Bringing Home Francis Bacon: The Tate Britain Retrospective and The Colony Room | The Quietus

Bringing Home Francis Bacon: The Tate Britain Retrospective and The Colony Room

Three Studies for a Crucifixion

1962, oil on canvas, each 198.2×144.8

Solomon R. Guggenheim Museum, New York

"If you see someone lying on the pavement in the sunlight, with the blood streaming from him, that is in itself – the colour of the blood against the pavement – is very invigorating . . . exhilarating."

It is perhaps fitting that the most important retrospective of the work of Francis Bacon – the greatest British painter of the 20th Century – opened in the same week as his old watering hole, The Colony Room called last orders for the final time. You probably didn’t have to strain too hard to hear the spectral voice of Muriel Belcher snapping waspishly: "Don’t let the door hit you on the way out, cunty", as the last of the disparate crew of drinkers dispersed into Soho for the last time; descending its creaking wooden stairs past the sign that announced sternly: "This Is Not A Brothel".

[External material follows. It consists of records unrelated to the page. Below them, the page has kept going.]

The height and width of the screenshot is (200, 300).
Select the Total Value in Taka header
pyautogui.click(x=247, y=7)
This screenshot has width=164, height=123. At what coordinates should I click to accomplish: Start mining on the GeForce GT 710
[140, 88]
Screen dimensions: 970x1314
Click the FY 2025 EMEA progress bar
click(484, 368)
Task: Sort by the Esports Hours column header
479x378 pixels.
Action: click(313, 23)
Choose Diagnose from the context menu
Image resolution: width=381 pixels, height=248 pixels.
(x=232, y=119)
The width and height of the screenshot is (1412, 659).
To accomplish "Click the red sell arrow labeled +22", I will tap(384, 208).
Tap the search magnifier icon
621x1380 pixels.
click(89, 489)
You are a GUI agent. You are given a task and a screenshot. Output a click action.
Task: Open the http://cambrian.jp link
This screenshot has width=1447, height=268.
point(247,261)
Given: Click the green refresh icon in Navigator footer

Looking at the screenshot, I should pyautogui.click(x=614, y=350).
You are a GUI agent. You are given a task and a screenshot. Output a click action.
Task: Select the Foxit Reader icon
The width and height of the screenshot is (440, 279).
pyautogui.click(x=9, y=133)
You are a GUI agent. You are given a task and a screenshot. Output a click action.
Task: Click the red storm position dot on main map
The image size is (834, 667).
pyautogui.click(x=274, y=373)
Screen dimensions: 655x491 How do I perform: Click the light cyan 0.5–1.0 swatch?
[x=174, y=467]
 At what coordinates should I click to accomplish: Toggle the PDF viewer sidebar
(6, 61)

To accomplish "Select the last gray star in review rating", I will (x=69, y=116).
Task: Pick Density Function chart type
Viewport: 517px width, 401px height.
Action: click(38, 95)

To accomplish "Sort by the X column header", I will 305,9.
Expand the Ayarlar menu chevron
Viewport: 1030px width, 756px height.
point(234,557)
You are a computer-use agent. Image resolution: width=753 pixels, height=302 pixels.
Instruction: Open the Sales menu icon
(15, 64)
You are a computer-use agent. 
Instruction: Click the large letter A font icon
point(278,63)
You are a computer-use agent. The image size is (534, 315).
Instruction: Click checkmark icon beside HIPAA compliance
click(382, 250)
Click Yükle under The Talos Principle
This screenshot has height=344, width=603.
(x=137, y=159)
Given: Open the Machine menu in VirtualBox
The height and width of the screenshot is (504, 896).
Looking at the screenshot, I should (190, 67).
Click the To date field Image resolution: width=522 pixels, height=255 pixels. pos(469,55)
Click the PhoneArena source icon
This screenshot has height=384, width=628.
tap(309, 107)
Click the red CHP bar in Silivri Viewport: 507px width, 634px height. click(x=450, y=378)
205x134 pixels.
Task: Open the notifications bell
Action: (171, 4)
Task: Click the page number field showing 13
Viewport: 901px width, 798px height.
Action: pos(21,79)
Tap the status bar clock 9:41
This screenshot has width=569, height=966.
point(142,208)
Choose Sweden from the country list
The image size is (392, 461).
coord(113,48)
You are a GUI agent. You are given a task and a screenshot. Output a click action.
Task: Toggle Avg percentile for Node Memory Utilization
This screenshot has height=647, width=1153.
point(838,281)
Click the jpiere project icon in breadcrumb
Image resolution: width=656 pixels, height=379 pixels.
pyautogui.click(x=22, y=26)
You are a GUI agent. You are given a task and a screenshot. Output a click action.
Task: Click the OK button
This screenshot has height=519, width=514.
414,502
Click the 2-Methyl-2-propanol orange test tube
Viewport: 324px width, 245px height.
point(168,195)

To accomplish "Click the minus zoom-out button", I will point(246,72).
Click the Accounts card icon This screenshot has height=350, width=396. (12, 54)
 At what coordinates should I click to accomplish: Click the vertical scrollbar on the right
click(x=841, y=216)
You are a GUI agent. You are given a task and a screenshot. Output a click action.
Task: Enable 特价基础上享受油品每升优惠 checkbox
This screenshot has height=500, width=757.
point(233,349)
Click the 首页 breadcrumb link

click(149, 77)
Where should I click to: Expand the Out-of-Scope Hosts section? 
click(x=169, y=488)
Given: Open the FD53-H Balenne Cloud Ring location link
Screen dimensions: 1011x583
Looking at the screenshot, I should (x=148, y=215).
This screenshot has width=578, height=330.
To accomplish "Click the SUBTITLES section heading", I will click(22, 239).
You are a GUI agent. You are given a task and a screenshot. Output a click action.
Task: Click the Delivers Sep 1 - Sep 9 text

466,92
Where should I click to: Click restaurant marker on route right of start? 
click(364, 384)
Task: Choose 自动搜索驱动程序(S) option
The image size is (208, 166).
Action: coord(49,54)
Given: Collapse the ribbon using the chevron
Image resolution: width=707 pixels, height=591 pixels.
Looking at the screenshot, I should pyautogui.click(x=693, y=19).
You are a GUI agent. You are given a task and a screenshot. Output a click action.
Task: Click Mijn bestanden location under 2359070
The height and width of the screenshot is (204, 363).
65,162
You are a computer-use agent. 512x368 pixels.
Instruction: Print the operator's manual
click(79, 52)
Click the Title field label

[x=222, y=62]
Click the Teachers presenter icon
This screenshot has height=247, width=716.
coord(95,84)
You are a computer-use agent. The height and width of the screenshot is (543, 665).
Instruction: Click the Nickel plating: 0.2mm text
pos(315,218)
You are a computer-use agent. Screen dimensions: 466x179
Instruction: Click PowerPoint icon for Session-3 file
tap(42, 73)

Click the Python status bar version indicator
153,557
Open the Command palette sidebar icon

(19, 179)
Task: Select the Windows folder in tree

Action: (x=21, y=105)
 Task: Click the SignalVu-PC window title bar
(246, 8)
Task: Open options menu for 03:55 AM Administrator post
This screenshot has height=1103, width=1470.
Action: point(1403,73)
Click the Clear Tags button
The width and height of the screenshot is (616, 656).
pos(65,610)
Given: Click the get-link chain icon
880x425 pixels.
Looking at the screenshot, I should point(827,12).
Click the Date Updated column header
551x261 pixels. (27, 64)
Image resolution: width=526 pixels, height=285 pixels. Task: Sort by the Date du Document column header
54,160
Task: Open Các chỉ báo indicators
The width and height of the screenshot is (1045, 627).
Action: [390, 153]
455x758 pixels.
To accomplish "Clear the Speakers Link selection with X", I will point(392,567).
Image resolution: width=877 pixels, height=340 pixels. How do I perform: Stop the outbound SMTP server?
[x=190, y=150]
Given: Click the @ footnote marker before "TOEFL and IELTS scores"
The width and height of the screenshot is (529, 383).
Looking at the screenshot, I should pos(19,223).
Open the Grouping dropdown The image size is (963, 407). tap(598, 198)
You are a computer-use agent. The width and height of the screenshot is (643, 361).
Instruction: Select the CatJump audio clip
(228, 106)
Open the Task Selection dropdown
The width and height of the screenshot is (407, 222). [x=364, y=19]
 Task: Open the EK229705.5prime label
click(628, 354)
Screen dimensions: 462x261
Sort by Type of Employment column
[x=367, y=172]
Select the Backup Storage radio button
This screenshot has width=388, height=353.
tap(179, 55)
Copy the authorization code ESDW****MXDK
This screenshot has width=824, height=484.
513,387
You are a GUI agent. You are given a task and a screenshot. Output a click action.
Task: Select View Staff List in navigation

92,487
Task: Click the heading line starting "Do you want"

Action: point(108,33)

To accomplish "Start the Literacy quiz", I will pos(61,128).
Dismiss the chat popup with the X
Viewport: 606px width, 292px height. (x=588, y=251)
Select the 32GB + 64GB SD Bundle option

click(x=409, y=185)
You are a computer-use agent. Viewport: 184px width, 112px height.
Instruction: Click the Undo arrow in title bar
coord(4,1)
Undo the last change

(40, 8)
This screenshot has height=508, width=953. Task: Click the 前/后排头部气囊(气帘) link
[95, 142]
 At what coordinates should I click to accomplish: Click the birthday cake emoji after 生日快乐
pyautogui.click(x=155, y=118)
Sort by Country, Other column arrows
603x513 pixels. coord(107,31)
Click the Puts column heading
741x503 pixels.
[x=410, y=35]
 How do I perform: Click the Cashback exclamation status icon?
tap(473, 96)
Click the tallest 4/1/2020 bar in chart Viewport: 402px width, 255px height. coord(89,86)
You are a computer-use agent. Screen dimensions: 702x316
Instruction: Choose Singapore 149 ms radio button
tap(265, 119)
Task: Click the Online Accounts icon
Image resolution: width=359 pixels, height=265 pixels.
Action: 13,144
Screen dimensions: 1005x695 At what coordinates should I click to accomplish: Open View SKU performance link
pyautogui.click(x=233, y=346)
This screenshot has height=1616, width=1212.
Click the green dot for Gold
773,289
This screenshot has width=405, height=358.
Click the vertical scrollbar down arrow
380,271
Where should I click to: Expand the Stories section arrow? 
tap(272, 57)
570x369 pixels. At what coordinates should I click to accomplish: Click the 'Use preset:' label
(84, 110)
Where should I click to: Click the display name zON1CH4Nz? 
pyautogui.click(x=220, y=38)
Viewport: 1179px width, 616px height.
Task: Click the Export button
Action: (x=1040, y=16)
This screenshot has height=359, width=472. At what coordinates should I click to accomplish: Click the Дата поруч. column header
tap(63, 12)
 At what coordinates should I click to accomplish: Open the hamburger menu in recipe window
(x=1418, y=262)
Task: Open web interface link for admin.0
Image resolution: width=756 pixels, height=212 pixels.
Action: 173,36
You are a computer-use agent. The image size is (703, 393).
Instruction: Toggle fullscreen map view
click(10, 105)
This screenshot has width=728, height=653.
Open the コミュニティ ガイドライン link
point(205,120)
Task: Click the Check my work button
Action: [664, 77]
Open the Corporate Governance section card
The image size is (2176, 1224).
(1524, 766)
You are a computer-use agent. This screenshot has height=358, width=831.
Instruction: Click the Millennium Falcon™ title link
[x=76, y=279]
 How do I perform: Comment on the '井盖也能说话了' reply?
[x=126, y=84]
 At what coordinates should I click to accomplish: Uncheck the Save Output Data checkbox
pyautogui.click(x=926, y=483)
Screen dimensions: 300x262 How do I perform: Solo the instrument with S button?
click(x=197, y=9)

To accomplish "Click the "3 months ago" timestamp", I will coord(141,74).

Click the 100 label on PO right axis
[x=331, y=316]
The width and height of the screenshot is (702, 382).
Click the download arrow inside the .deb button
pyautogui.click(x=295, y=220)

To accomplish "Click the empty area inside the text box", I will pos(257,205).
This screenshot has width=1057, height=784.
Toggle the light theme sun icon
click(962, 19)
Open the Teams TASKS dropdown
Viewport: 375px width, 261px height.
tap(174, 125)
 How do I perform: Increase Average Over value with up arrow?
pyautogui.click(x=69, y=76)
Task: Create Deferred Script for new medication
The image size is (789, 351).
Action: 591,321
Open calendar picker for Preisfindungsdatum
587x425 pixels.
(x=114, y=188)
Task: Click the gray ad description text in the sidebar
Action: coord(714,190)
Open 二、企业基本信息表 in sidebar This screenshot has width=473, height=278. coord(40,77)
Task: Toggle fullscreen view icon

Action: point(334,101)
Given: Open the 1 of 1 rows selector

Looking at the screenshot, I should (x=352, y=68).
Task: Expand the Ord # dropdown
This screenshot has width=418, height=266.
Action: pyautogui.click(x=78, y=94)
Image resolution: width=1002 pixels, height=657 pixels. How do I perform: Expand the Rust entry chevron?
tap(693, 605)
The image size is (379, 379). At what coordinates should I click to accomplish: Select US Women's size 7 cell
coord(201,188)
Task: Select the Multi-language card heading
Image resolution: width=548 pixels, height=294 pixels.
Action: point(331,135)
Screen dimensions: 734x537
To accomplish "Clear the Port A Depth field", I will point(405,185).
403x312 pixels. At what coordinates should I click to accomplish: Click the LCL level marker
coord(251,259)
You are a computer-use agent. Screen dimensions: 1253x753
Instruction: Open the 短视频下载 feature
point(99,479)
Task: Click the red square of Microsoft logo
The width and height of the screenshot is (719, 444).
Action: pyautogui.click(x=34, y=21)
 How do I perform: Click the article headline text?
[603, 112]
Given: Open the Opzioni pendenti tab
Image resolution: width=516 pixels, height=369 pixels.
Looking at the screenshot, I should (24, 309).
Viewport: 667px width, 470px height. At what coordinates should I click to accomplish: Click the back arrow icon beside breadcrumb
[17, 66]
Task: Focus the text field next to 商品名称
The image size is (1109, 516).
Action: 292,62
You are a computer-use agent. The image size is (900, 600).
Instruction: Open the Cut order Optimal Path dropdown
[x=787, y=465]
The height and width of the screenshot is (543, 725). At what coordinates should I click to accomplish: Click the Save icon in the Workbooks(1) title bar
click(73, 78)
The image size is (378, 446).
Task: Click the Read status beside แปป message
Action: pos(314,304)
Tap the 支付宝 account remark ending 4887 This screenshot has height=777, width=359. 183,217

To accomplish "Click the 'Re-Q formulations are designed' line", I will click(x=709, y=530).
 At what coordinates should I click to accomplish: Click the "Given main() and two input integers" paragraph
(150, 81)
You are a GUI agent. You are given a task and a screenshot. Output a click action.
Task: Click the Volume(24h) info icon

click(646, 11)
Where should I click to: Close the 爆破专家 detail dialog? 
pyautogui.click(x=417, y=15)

The first time I ascended those stairs I nearly got knocked back down again by John Hurt who was being helped on his way by alcohol, gravity and a gentle push from some burly chaps, who shouted after him: "Fuck off!" I was signed in by a journalist friend; even then the membership was on the wrong side of £500 per year. It was a lot of money just to have access to a bar ("Don’t call it a club – they’ll tear your eyes out") not much bigger than the bathroom of your average Wetherspoons dive. The dingy green paint work ("Emerald? EMERALD?! That’s bloody peacock green!") contained a motley bunch of characters; professional ponces, the almost destitute aristocracy, resting poets and actors, artists – all of them entertaining; all of them thirsty. While waiting for a drink I noticed a slightly nicotine enhanced Damien Hirst spot painting propped up behind the optics, gathering ash and other detritus, money knocked off its six figure value with every shot of whisky poured no doubt. (The urbane manager Michael Wojas told me that if the insurance on the art contained in the little space got any more expensive then he’d have to shut up shop for sure – perhaps this is what happened? One thirsty punter Michael Andrews had his slate cleaned in return for painting a mural for the bar known as Muriel’s. It is estimated this piece will fetch around £30,000 when auctioned this month.) It was, they said, the anti-Cheers. A bar where everyone knew your name but called you cunt all the same.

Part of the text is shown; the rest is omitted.